The bathroom counter at Larry Flynt's Hustler Club in The Flats looks like a small colonized offshoot of CVS.
Newport, Newport, Parliament, Newport, Camel, Pall Mall, Advil, Excedrin, 5-Hour Energy, 5-Hour Energy Extra Strength, Tic Tac, Life-Savers, Dial, IceBreakers, Calvin Klein, 47/11, Frost, Febreeze, Febreeze, Axe, Axe, Axe, Axe—ladies and gentlemen—Axe.
They're lined up like a miniature city against the mirror, their irregular lids and caps assuming the distinct personality of a skyline.
Door George wipes down the black granite surface between the four bone-white sink bowls, hobbling perpetually fore and aft on medical boots and toeless feet, his reflection rising above his products like a hobbyist architect's. He's the lone sentinel and shark of this strip club washroom and damned if he isn't pouring himself a cold one.
He's got a bucket of beer stashed on ice beneath the sink deck, Busch heavies, bobbing like apples down there. It's only 10:14 p.m. on this Friday in April, but he's already had a few. Door George owns this bathroom, after all. He does as he pleases.

◇ ◇ ◇ ◇ ◇

• **SET OF TASKS**:
#1 Reproduce the part of the Hustler Club bathroom passage starting at "The bathroom counter" and ending at "of a skyline.".
#2 In the Hustler Club bathroom passage, condense the paragraph beginning "He's got a bucket of beer" into two shorter sentences that keep its main facts.

• **DATASET**:
◇ ◇ ◇ ◇ ◇

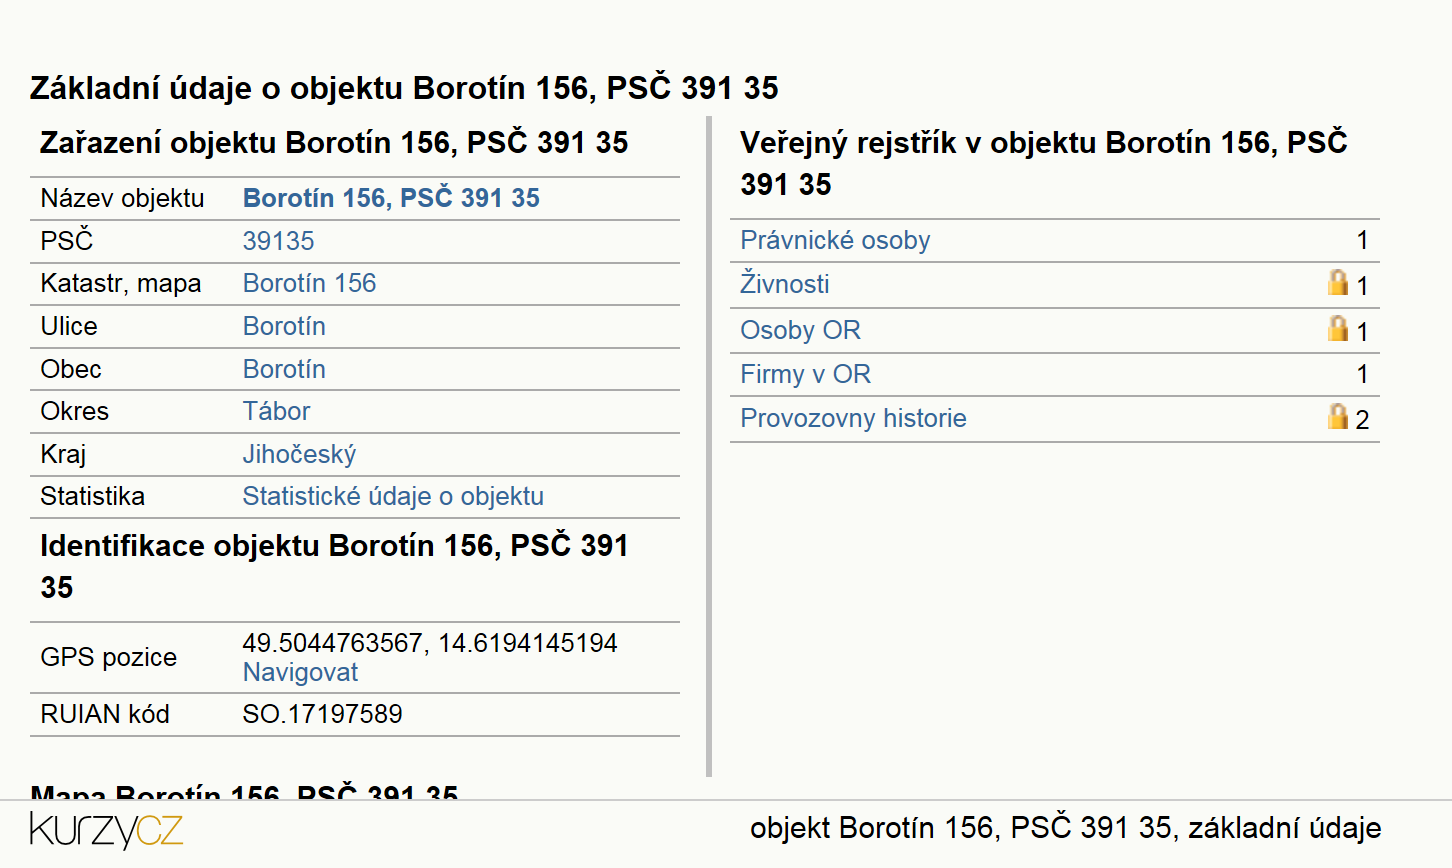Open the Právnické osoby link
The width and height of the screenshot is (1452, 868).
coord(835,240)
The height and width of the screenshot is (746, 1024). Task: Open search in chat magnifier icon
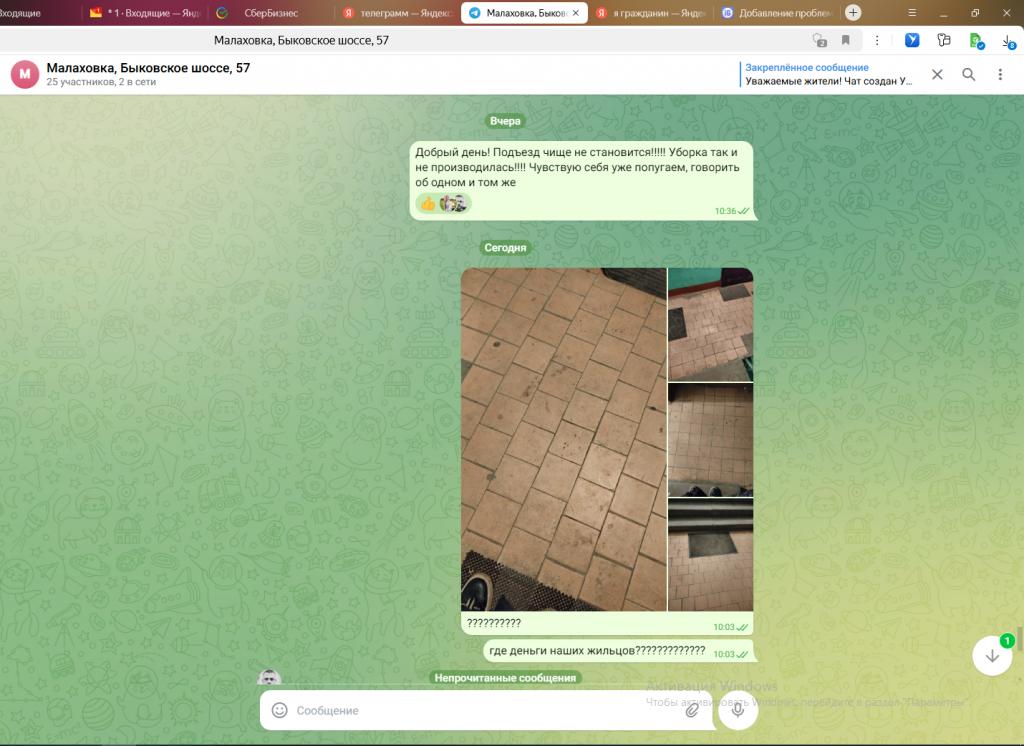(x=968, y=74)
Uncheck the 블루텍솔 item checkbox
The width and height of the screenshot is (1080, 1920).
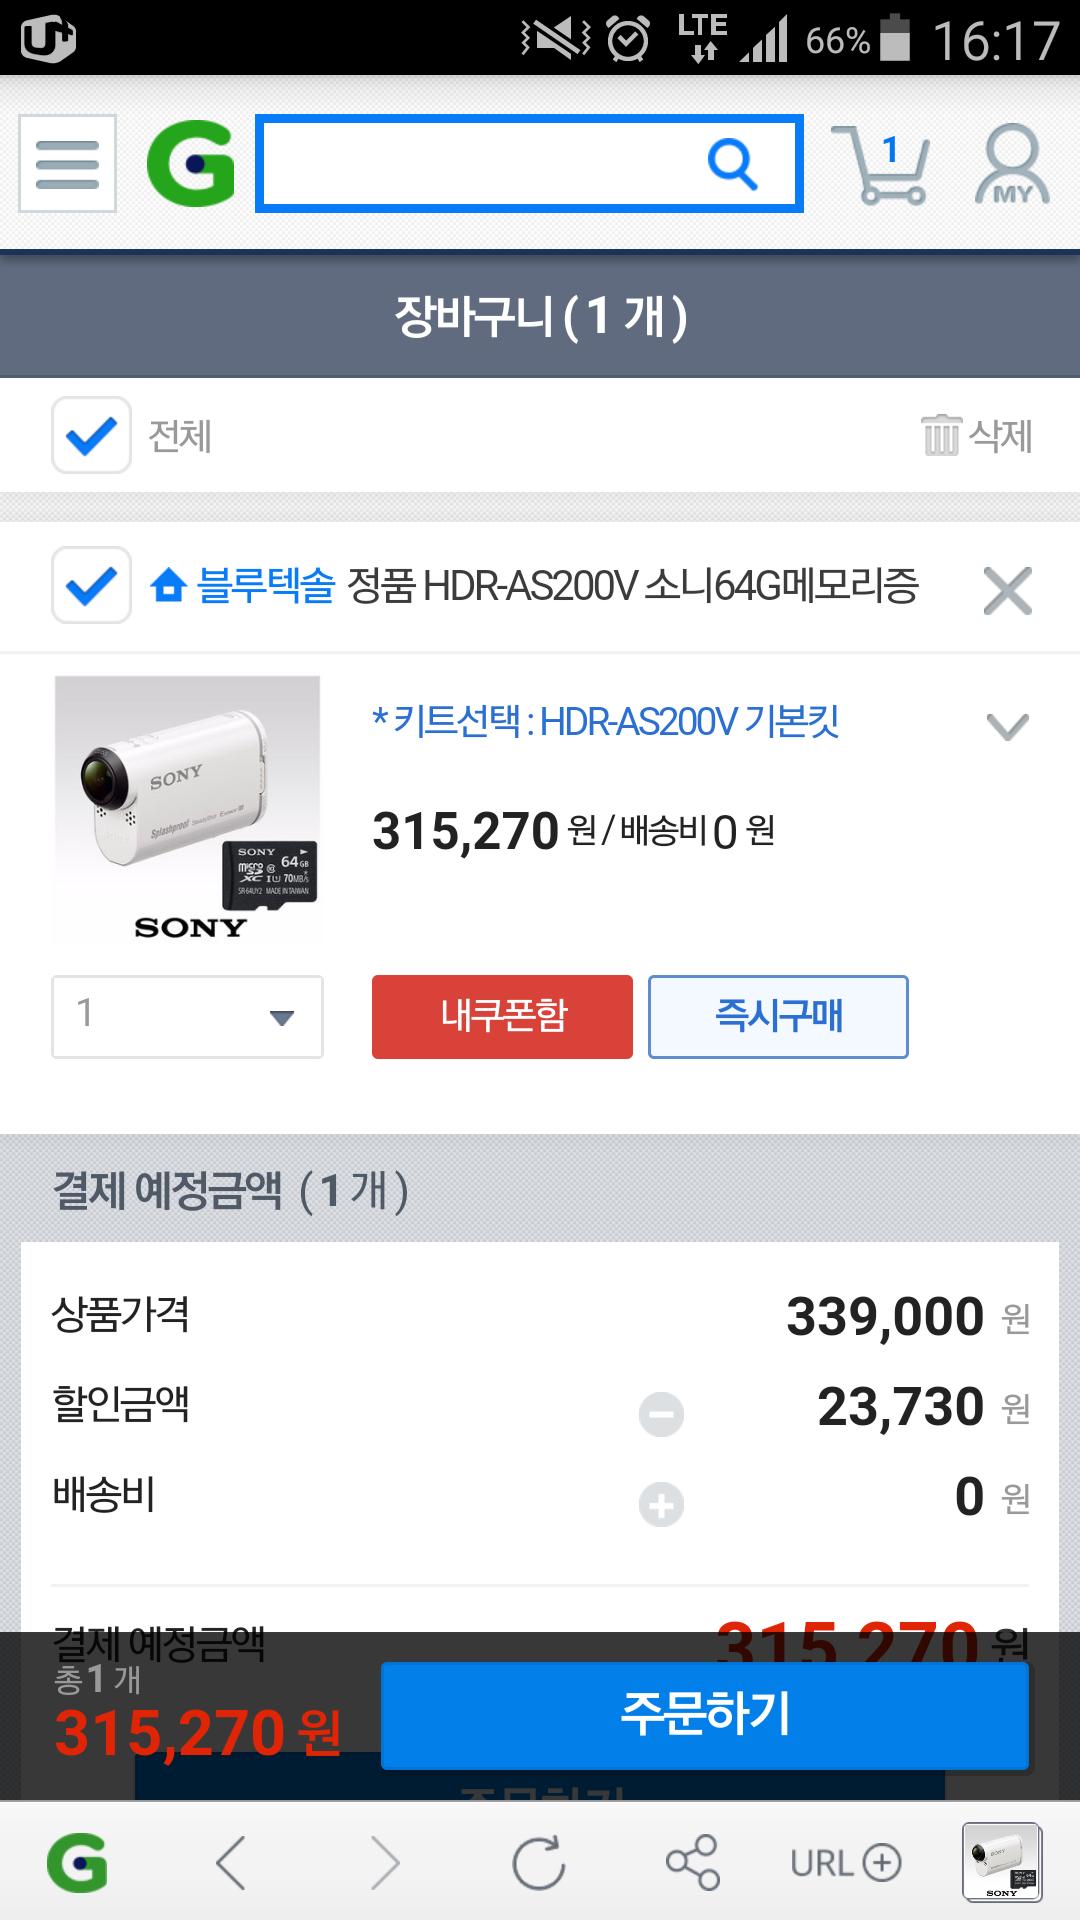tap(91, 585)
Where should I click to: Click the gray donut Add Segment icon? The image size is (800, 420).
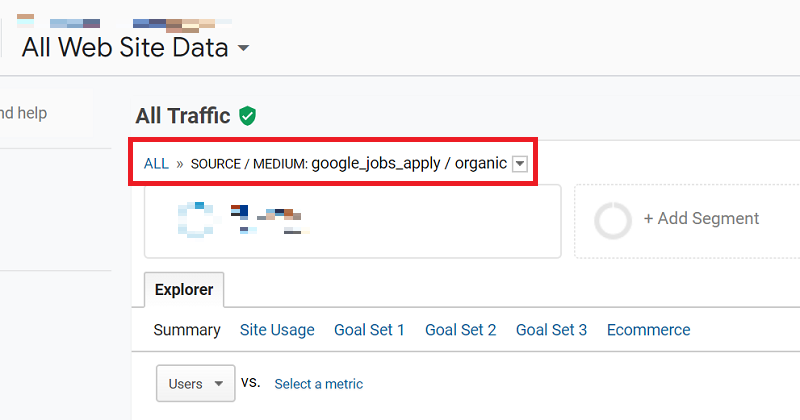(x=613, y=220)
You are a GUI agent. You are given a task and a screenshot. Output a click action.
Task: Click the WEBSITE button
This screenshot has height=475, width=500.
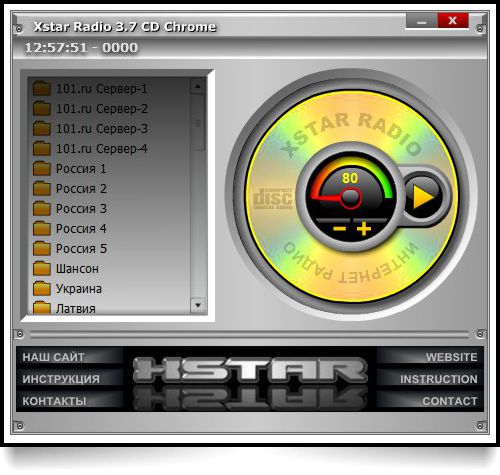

◇ ◇ ◇ ◇ ◇

• **ANSWERS PROVIDED**:
#1
The bathroom counter at Larry Flynt's Hustler Club in The Flats looks like a small colonized offshoot of CVS.
Newport, Newport, Parliament, Newport, Camel, Pall Mall, Advil, Excedrin, 5-Hour Energy, 5-Hour Energy Extra Strength, Tic Tac, Life-Savers, Dial, IceBreakers, Calvin Klein, 47/11, Frost, Febreeze, Febreeze, Axe, Axe, Axe, Axe—ladies and gentlemen—Axe.
They're lined up like a miniature city against the mirror, their irregular lids and caps assuming the distinct personality of a skyline.

#2 Door George keeps a bucket of Busch beer on ice beneath the sink deck and has already had a few by 10:14 p.m. on this April Friday. The bathroom is his, and he does as he pleases.